The NOPR is an example of the type of niche incentives for hydrogen applications – instead of a perhaps easier one-size-fits-all credit that would incentivize hydrogen development - and may presage additional ones by FERC in the near future, especially in light of recent changes to the US administration.^[44]

Conclusion

Hydrogen can play a key role in decarbonizing our economy and contributing to achieving the goal of slowing and eventually reversing man-made global warming. It is versatile; it can be used as a fuel, a form of storage and as a feedstock. It is inexhaustible and, if produced with renewable energy, it does not create greenhouse gases. With the appropriate investments in infrastructure, it is also safe.

Today, hydrogen is being held back by its relatively high cost, but as shown by the major drop in the cost of solar and wind generation technology over the last 10 years, that can change rapidly. As with renewables, the powerful combination of strong governmental support and the resulting investment by private capital will lead to increased production capacity and innovation, which, in turn, would drive down the cost of producing hydrogen by 50 percent by 2030.^[45]

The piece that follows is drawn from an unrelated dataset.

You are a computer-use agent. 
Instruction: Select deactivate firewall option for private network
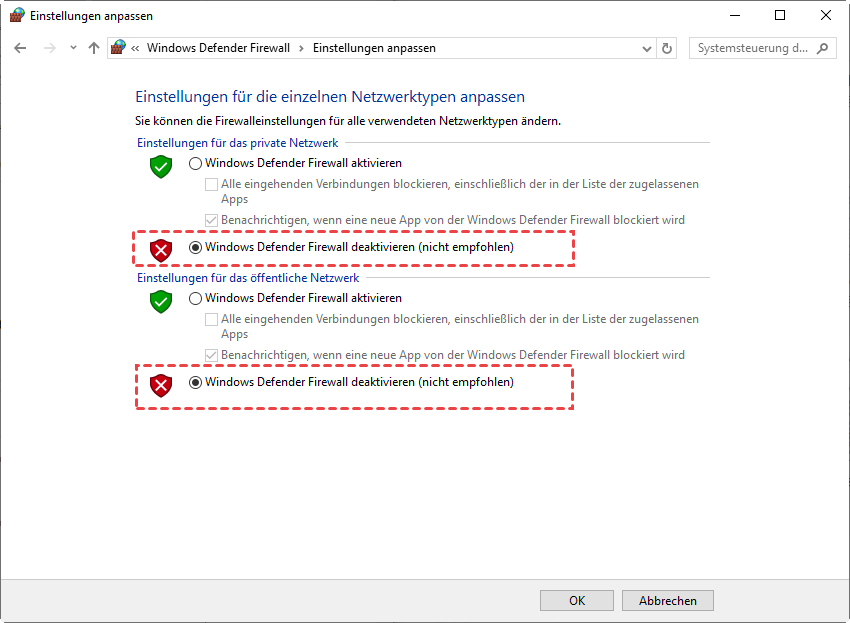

Regulatory barriers are likely to be relatively modest. Much of the regulatory framework to accommodate battery energy storage, created over the last several years, will be directly applicable to hydrogen-based storage and we are seeing an emerging trend of niche legislative and regulatory incentives for hydrogen applications which, if continued, suggest that hydrogen could potentially even supplant lithium-based storage.

A hydrogen economy was envisioned as far back as 1875 when one of Jules Verne’s characters^[46] imagined what would happen when the world has exhausted its coal deposits: “I believe that water will one day be employed as fuel, that hydrogen and oxygen which constitute it, used singly or together, will furnish an inexhaustible source of heat and light, of an intensity of which coal is not capable.” Luckily, it seems the world will not wait for coal to run out before we “shall heat and warm ourselves with water.”